I have worked for the Office of the District Public Defender for nearly 16 years. I have turned down other jobs that would have paid more and been less work, but I keep doing what I’m doing because I like it and because I get to spend a lot of time in the courtroom, and if I do say so myself, I’m pretty good at it. I constantly run into people- including, unfortunately, clients- who think that because I’m an assistant public defender, I am either not really a lawyer or not a very good one.
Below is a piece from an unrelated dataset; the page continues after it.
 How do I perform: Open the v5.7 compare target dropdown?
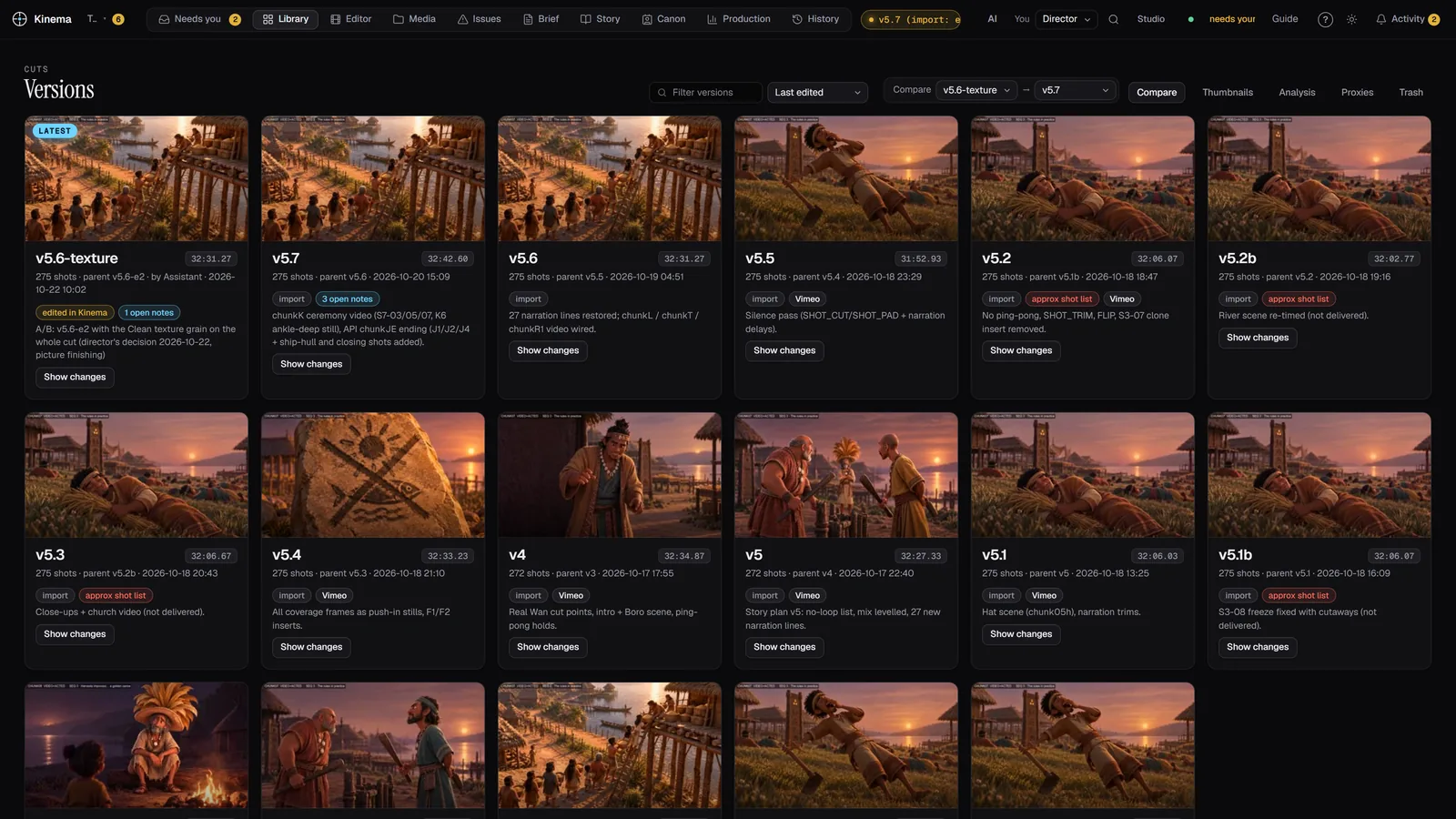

I am an assistant public defender because I believe the government must be held accountable and kept firmly in check. The rights to a defense, a trial by impartial jury, and access to the advice of counsel are so important they were written directly into the Sixth Amendment of our Constitution. I am an assistant public defender because I believe that “but for the grace of God, there go I.” What if the power of the government stood against my wife, or my sister, or my mother, or my child? I would want a strong and sharp lawyer who cared what happened to that person and treated them and their rights with respect. I strive to be the lawyer I would want for my family and to represent my clients to the best of my ability, regardless of what they look like, how much money they have, or what they have been accused of.
The average assistant public defender will handle more cases in one year than most private lawyers will handle in ten.
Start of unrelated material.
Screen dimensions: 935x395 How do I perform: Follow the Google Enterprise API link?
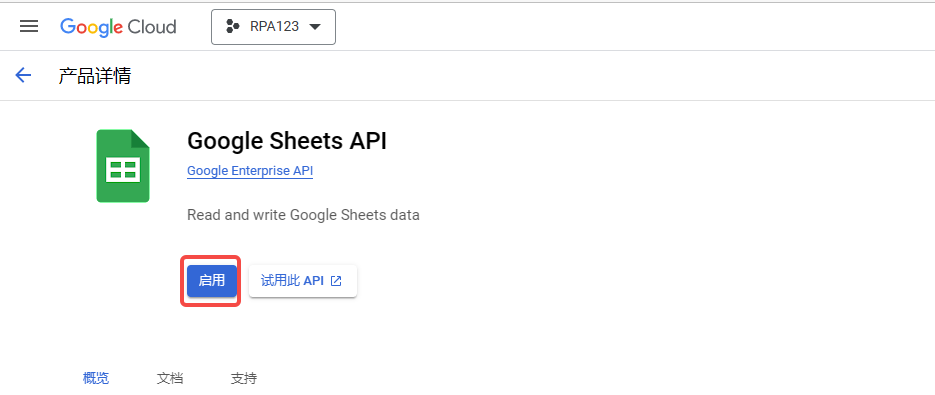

At the point lawyer and client decide to bring a case to trial, the stakes are carefully considered. The stakes are the difference between the state’s offer if your client pleads guilty and the much higher penalty the state will demand if the case is lost at trial. By trial date, those terrible stakes have been put in cold storage somewhere in the trial lawyer’s mind. The focus is now on the jury and how to persuade them that there is a reasonable doubt about the state’s case against your client, and that persuasion begins the moment they first file into the courtroom and continues through the pinnacle of the trial, closing argument. Although you are drained afterward, the trial itself is exhilarating.
Assistant public defenders deal directly with both the Tennessee State Constitution and the U.S. Constitution on a daily basis, and that’s also fun. We go into court and argue the state and federal constitutions and see the law of those two documents applied directly in our case at bar. It sends a chill down my spine every time.
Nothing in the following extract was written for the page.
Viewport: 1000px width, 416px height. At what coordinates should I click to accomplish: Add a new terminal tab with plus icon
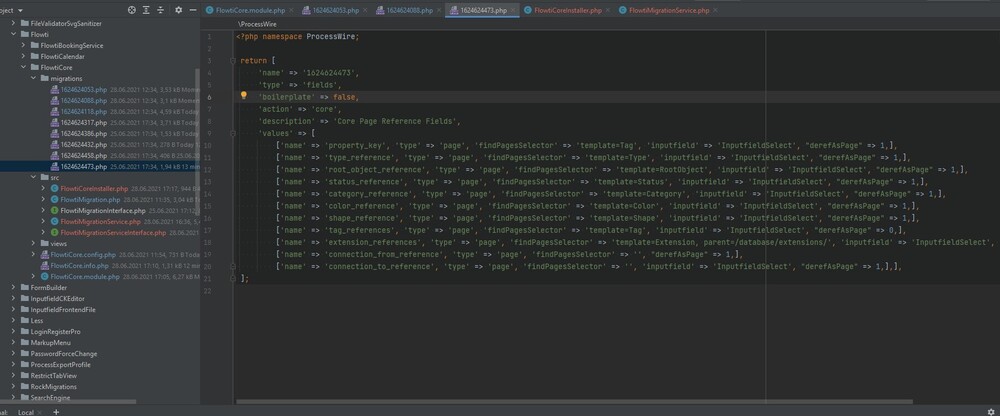click(56, 411)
The excitement of being an assistant public defender makes the serious part of the job bearable, and the serious part is what keeps us coming back to the courtroom.
Representing an indigent client is all about duty. When a case is assigned, that duty arises, and it remains until the client is sentenced after a plea of guilty, he is freed after a successful trial, or his case is appealed after an unsuccessful one. Because your client is poor and can’t afford anyone else, the duty owed him is the highest duty a lawyer can have.
Because the client is poor, he is at the mercy of everyone in the criminal justice system. The full power of the state is arrayed against the client, and the only thing that stands between him and that pulverizing power is you.
The duty that a public defender owes to his client comes before anyone or anything else, before wives, before children, before friends, before any personal plans, and before sleep.
If an assistant public defender wins at trial, there will be no pep rally and there will be no raise in pay. A harried colleague passing in the hall might call out, “good job.” If he loses, there will be no anxious postmortem in the supervisor’s office. There simply isn’t time.
No one but you will know if you met your duty. Sometimes a savvy client will know, but most of the time only you will know. And even if you believe you have done everything legally, ethically and humanly possible, you will still wake up in the middle of the night to go over the case step by step one more futile time, and God help your conscience if you conclude that yes, there was something more you could have done.
I consider it an honor to be an assistant public defender, to protect the rights of an otherwise defenseless human being, to embrace the duty regardless of personal cost, and fight to keep the power of the state in check.
Assistant public defenders are generally very capable, highly experienced trial lawyers who make the most of their resources and stand for ensuring that people receive a zealous defense. Assistant public defenders are the last line of defense against the presumption of guilty unless proven innocent.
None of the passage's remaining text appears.